START DATA EXCERPTS

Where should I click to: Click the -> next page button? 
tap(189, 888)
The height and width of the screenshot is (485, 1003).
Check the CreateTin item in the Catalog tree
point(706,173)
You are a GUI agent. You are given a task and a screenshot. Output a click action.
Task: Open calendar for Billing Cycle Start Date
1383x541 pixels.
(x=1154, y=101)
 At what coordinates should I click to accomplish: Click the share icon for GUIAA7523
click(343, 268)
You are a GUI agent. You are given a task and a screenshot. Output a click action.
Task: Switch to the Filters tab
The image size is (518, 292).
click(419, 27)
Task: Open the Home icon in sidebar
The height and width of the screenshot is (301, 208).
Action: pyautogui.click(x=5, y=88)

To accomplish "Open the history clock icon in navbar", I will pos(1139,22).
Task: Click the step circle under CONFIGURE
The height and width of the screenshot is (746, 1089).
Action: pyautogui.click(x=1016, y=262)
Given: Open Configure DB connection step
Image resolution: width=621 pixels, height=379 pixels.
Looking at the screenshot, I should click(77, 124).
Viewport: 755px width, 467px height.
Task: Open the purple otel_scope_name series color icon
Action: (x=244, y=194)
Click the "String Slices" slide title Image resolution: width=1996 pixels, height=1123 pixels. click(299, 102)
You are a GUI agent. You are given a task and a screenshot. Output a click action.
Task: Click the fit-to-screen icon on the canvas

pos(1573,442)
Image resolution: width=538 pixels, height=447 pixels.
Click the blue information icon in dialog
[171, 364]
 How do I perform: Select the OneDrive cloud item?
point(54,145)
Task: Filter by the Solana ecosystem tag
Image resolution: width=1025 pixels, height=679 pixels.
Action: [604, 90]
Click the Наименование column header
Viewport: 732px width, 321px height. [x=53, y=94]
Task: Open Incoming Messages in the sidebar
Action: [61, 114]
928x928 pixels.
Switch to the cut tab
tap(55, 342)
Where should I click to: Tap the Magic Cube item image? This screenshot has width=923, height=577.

END DATA EXCERPTS

### THE REQUEST
Reproduce the data above line for line, with no changes.

### WRITTEN SOLUTION
Where should I click to: Click the -> next page button? 
tap(189, 888)
The height and width of the screenshot is (485, 1003).
Check the CreateTin item in the Catalog tree
point(706,173)
You are a GUI agent. You are given a task and a screenshot. Output a click action.
Task: Open calendar for Billing Cycle Start Date
1383x541 pixels.
(x=1154, y=101)
 At what coordinates should I click to accomplish: Click the share icon for GUIAA7523
click(343, 268)
You are a GUI agent. You are given a task and a screenshot. Output a click action.
Task: Switch to the Filters tab
The image size is (518, 292).
click(419, 27)
Task: Open the Home icon in sidebar
The height and width of the screenshot is (301, 208).
Action: pyautogui.click(x=5, y=88)

To accomplish "Open the history clock icon in navbar", I will pos(1139,22).
Task: Click the step circle under CONFIGURE
The height and width of the screenshot is (746, 1089).
Action: pyautogui.click(x=1016, y=262)
Given: Open Configure DB connection step
Image resolution: width=621 pixels, height=379 pixels.
Looking at the screenshot, I should click(77, 124).
Viewport: 755px width, 467px height.
Task: Open the purple otel_scope_name series color icon
Action: (x=244, y=194)
Click the "String Slices" slide title Image resolution: width=1996 pixels, height=1123 pixels. click(299, 102)
You are a GUI agent. You are given a task and a screenshot. Output a click action.
Task: Click the fit-to-screen icon on the canvas

pos(1573,442)
Image resolution: width=538 pixels, height=447 pixels.
Click the blue information icon in dialog
[171, 364]
 How do I perform: Select the OneDrive cloud item?
point(54,145)
Task: Filter by the Solana ecosystem tag
Image resolution: width=1025 pixels, height=679 pixels.
Action: [604, 90]
Click the Наименование column header
Viewport: 732px width, 321px height. [x=53, y=94]
Task: Open Incoming Messages in the sidebar
Action: [61, 114]
928x928 pixels.
Switch to the cut tab
tap(55, 342)
Where should I click to: Tap the Magic Cube item image? This screenshot has width=923, height=577.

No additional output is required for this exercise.